LIFE BEHIND THE 8 BALL was made using the recording techniques of those classic Chess sides, real musicians, playing together in the studio direct to analog tape. Fat Danny and the band feel that this CD is their strongest effort to date and an accurate representation of their live sound and Danny's songwriting abilities.
"All About Jazz"
LIFE BEHIND THE 8 BALL
By Jim Santella
Fat Danny Bennett calls the blues "a living, breathing form of music that's relevant to today." It's everywhere we look. He proves his point with a program of ten originals that set us to wondering about the things we live with every day. Hard Tymz was started in 1975. That's a lot of years to reflect upon the aspects of our daily lives that occupy our minds full-time. Bennett sings,
My hair is thin and gray.
Got a few less teeth in my head.
My knees don't work so good.
Nose is gettin' a little cherry red.
Lord, I'm payin' for my sins,
But all along I tried to taste it all.
His songs are a celebration of the lives that we all lead every day. The songs have a country feel that keeps each lyric's message firmly rooted at center stage. Blues harp, Hammond organ, bass, drums and backup singers make strong partners for Bennett's vocals and fiery guitar. Their cohesive interplay makes his country blues shine brightly with inspiration and empathy. Another lyric goes like this:
If things don't get better soon,
I think I'd rather be walkin' with the Lord.

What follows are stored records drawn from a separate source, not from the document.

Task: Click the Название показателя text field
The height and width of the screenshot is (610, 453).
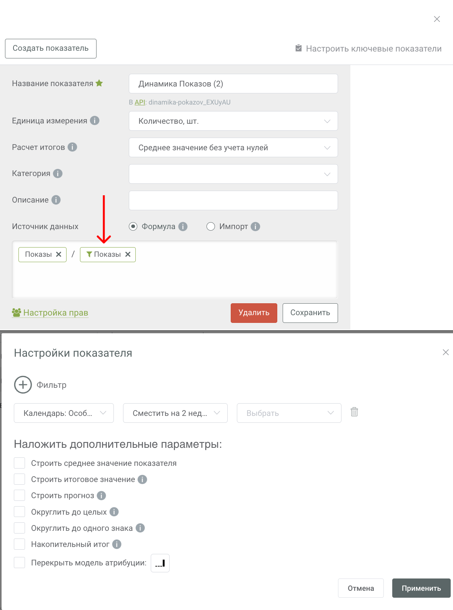Action: click(233, 84)
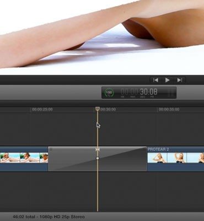This screenshot has height=221, width=204.
Task: Select the cross dissolve transition
Action: pyautogui.click(x=98, y=159)
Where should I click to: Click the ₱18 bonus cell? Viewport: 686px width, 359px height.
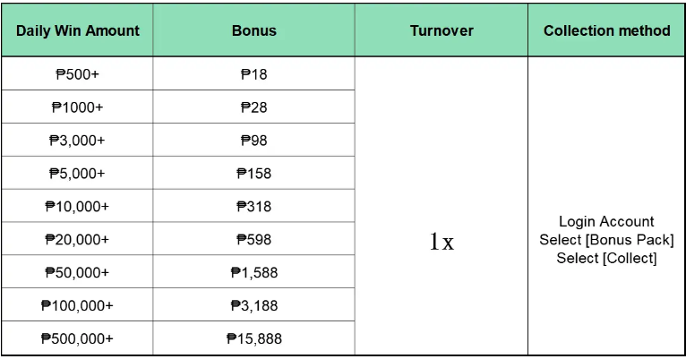(x=253, y=74)
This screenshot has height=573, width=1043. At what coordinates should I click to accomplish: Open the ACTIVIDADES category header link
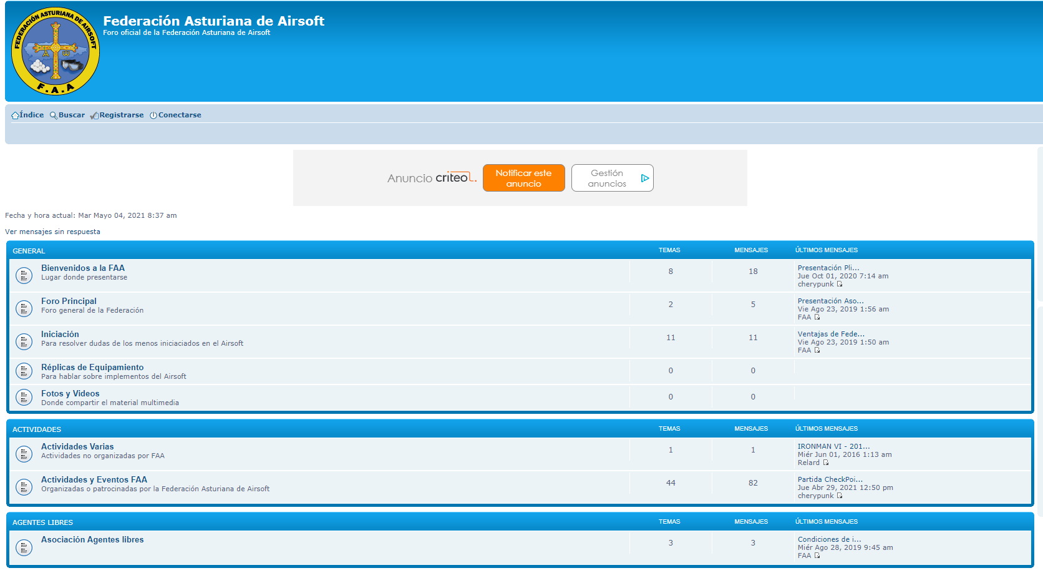pos(37,429)
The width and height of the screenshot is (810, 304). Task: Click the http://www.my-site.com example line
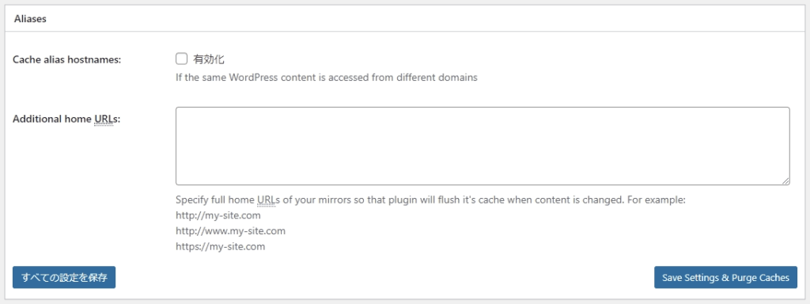230,230
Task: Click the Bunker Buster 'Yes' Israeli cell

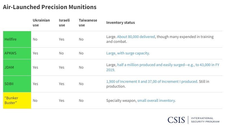Action: click(62, 100)
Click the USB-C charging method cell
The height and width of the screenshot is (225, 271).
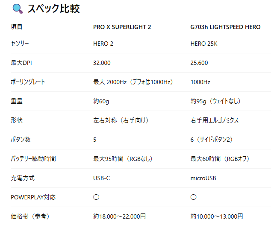(101, 178)
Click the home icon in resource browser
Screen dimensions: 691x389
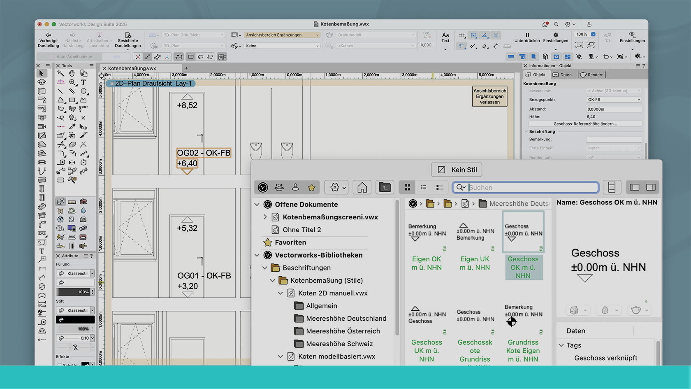362,188
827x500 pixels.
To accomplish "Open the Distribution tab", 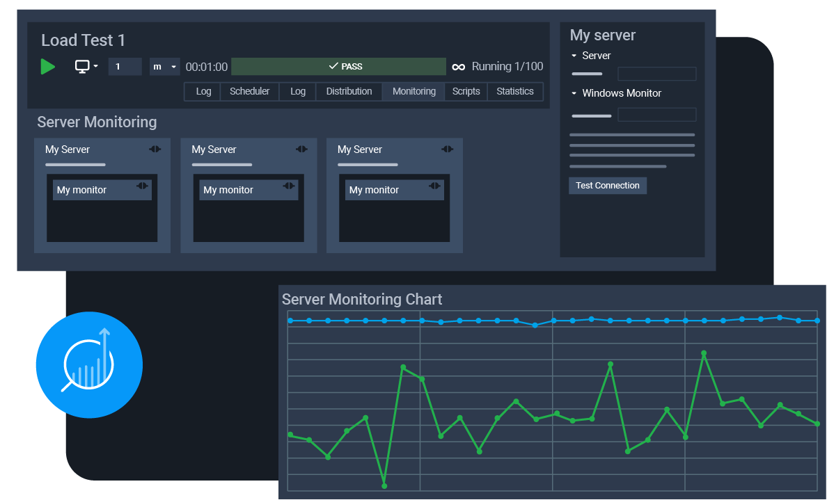I will point(349,91).
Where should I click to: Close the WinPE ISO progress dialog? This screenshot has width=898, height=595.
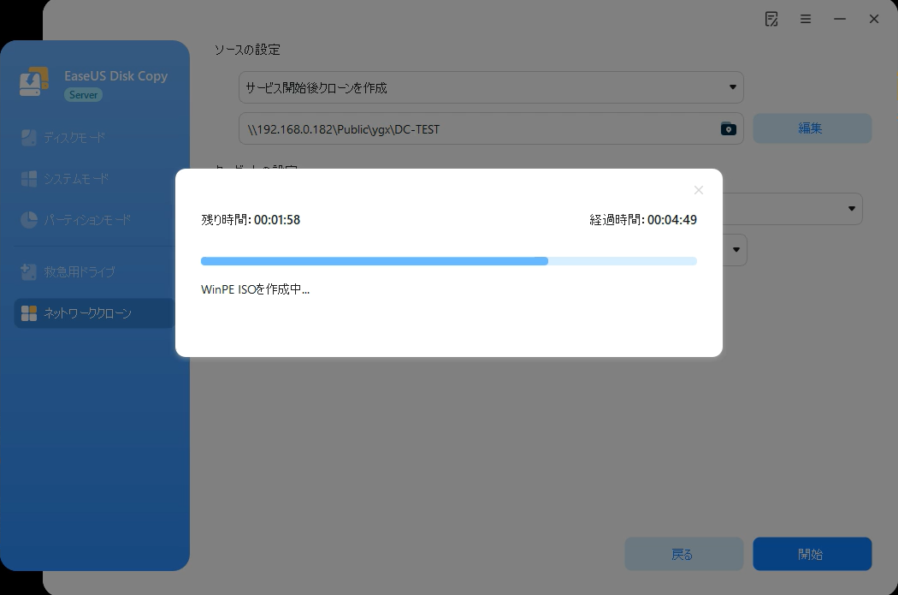click(x=698, y=190)
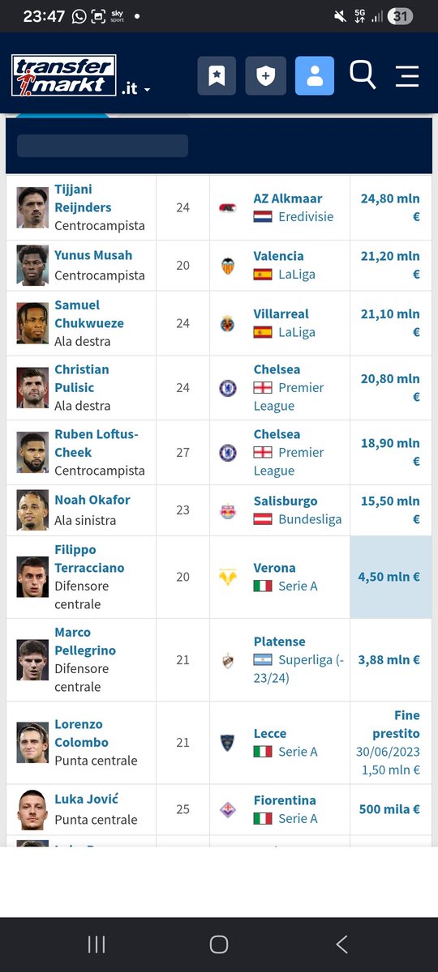Tap Android back navigation button

(341, 944)
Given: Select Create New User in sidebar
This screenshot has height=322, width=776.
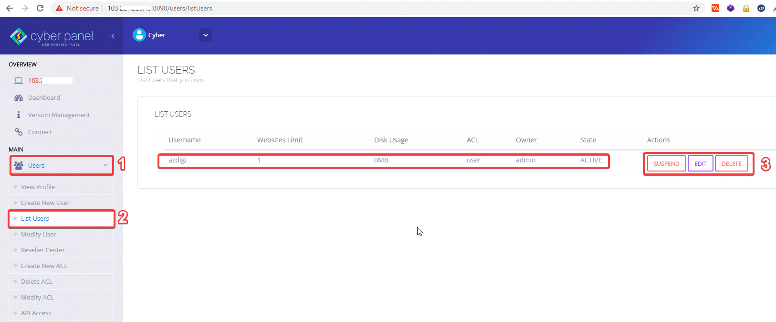Looking at the screenshot, I should (45, 203).
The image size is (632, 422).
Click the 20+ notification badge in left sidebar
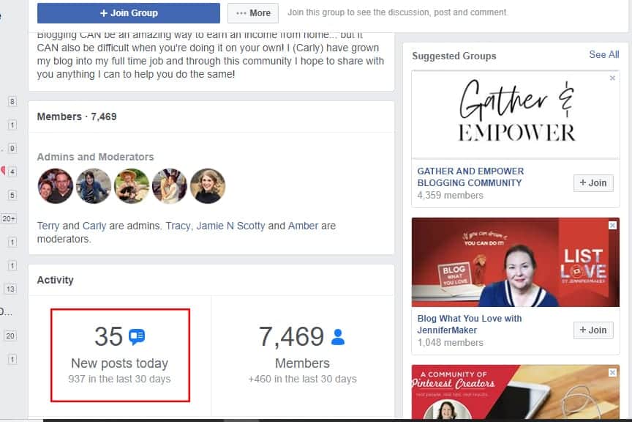tap(10, 219)
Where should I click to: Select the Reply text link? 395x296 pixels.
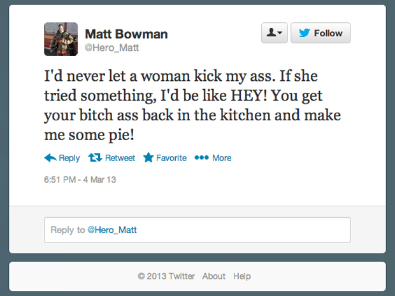coord(69,158)
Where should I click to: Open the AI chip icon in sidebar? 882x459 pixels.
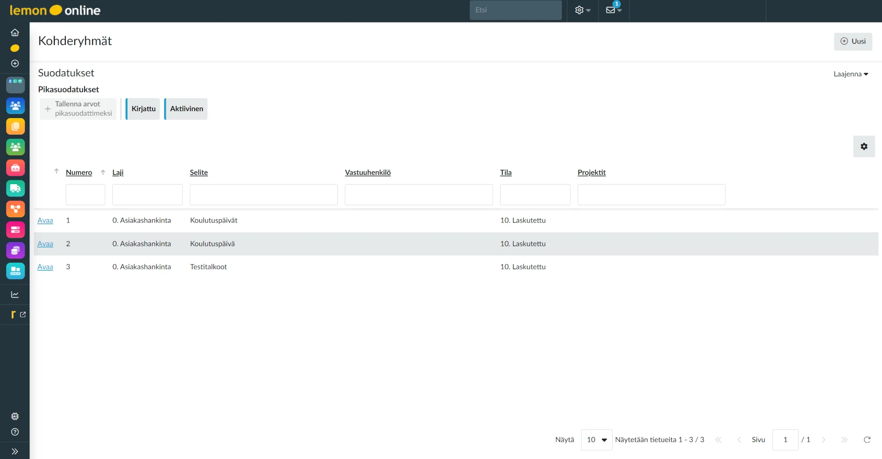tap(15, 416)
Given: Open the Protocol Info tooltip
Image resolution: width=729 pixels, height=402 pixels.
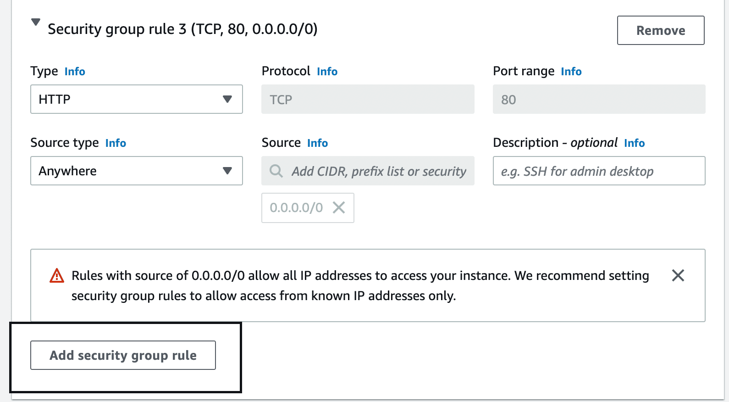Looking at the screenshot, I should click(327, 71).
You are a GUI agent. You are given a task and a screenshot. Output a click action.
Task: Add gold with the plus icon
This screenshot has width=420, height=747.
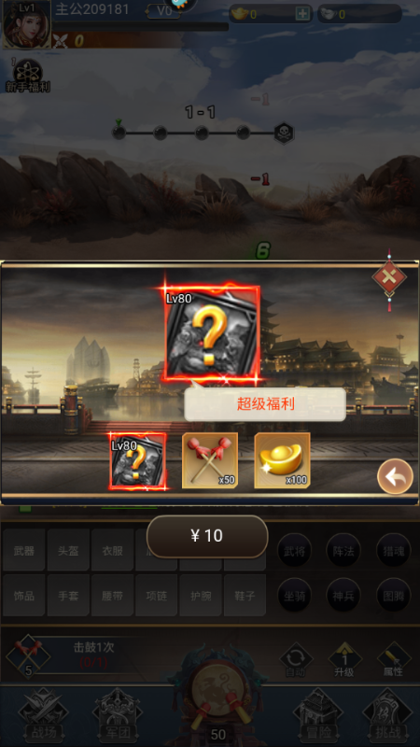[x=302, y=14]
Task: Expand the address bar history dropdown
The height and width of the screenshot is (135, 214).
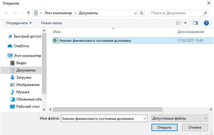Action: [136, 13]
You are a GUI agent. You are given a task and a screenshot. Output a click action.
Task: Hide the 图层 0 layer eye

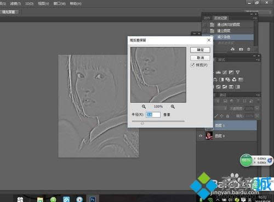[201, 136]
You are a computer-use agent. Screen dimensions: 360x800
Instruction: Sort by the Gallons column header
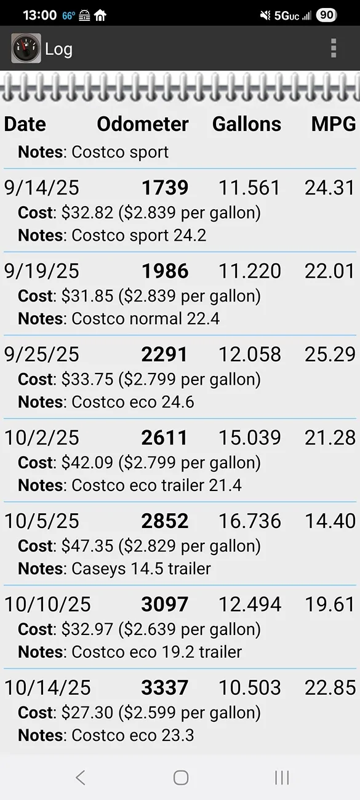(x=247, y=124)
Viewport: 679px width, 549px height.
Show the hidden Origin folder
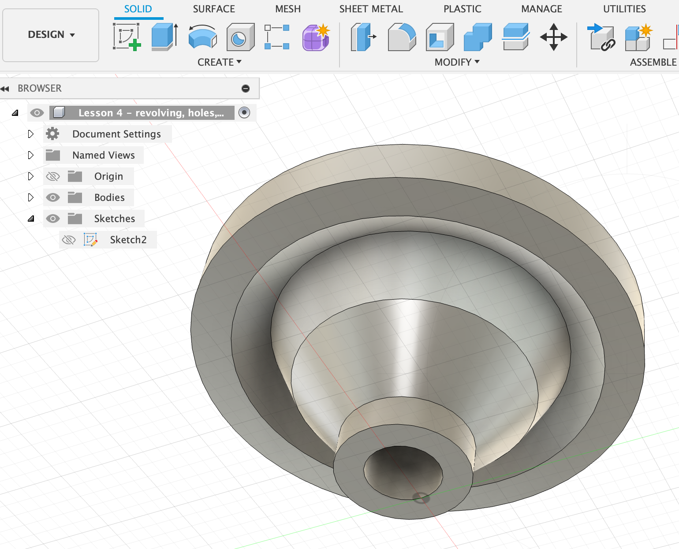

"Life Behind the 8 Ball" paints a picture of the way we feel sometimes. Things don't always go right, and we often complain for days about it. It's always reassuring to know that others feel the same way. "Sugar Sandwich" begins with a searing electric guitar tantrum and proceeds to stroll with a loping meter that grabs at your heartbeat. The song's hard times message paints a bleak picture, but Bennett's Hard Tymz Blues Band provides vivid colors that linger. They drive this message, and all the others, directly home and provide solace in knowing that life goes on despite unexpected obstacles.